• [TASK DIRECTIONS]
Rewrite the broadcast transcript, everything from "You know, for" down to "to Peersborganized Center.", switching "courtroom" to "prison".

____ DOCUMENT SECTION

So that is also a context that is very relevant also to the whole society and that we really need change.
We really need change.
I think the real shame of this, actually, is that it totally eclipsed the magnificent achievement, not just of the Spanish team winning, but actually the event itself being such a dramatic success with huge sell-out stadiums, massive TV ratings.
This was the real coming of age, I think, of women's football as a global sport and a massive success.
And rather than talking about that and all the positives, we've spent three and a half weeks talking about a bloke kissing the winning captain, which seems to me completely wrong.
Unfortunately, we've run out of time.
I'm really sorry, but thank you very much to an excellent panel.
A lot of range of opinions here.
You know, for what it's worth, as I said at the start of all this, I don't think he should be heading to a courtroom.
I think the punishment enough of losing his powerful job as president and being humiliated globally, which he has been for the last three and a half weeks, should probably suffice.
But we will see.
Thank you very much indeed to my panel.
I appreciate it.
Aliens on the Moon 00:08:38
And since the next world famous astrophysicist Neil deGrasse Tyson turns to one sense and he's promising to take us to infinity and beyond.
You don't get that one, every guest.
Welcome back to Peersborganized Center.
Kim Jong-un of Vladimir Putin met at a Russian spaceport today, talking about potential weapons and satellite technology deals.
The world's most deadly and shortest dictators tooled the rocket launch site before sitting down for a press conference where they talked about prioritizing the strategic importance of North Korea-Russia relations, which should send a shudder down all our spines.
Is this new worrying development in the real Star Wars, or are Kim and Vlad just trivial bit part players in a new global space race?
Well, who better to ask than the world's most brilliant and the world's most famous astrophysicist, Neil deGrasse Tyson?
So pleased to have him back on the show.
Neil, great to see you.
Yeah, thanks for having me.
Thanks for having me back.
So, Kim Jong-un, Vladimir Putin, and space seems an unholy trilogy.
What is your view of what went down today?
Yeah, I mean, I wasn't in the conversation, but seeing the images, it's a little bit worrisome because space is, we've known for decades, though, it's a new high ground.
And from a military strategic perspective, high ground gives you power, power that you didn't previously have.
So, yes, this alliance of nations that we're not friendly with now, that we're not friendly with, concerns me.
But what concerns me even more is space can be a place where we all come together for peaceful purposes, more so than anything we might ever do on Earth's surface.
So for me, it's an extra offense for anyone to speak of space weaponry.
Because in space, while you can have borders of countries on Earth, in space, there are no borders, right?
It's just space.
And so to me, it's a violation of a human species contract with the universe, if I can call it that.

________
____ GIVEN INFORMATION

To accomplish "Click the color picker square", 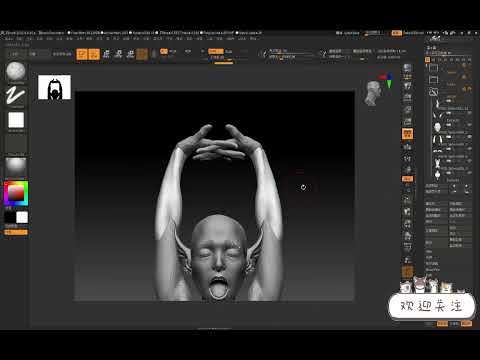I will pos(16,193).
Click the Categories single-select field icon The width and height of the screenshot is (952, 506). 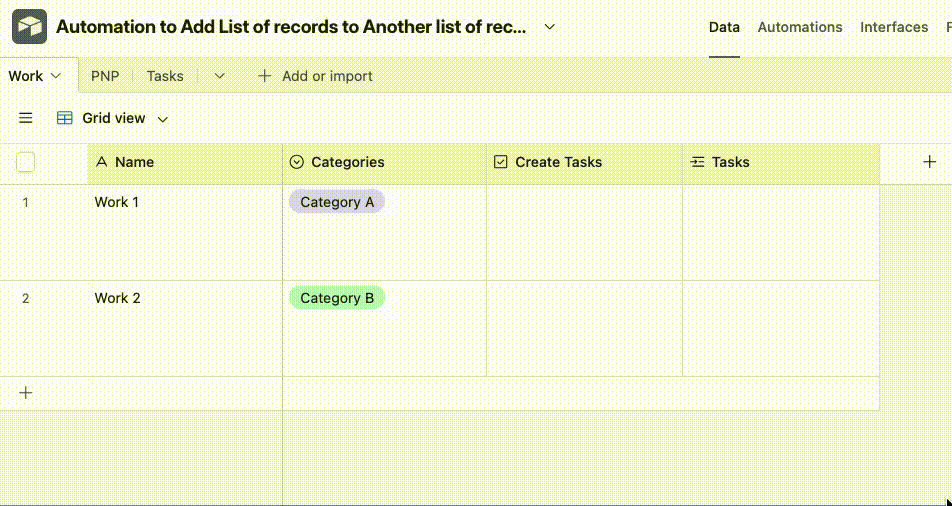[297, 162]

________

• [EXERCISE RESPONSE]
You know, for what it's worth, as I said at the start of all this, I don't think he should be heading to a prison.
I think the punishment enough of losing his powerful job as president and being humiliated globally, which he has been for the last three and a half weeks, should probably suffice.
But we will see.
Thank you very much indeed to my panel.
I appreciate it.
Aliens on the Moon 00:08:38
And since the next world famous astrophysicist Neil deGrasse Tyson turns to one sense and he's promising to take us to infinity and beyond.
You don't get that one, every guest.
Welcome back to Peersborganized Center.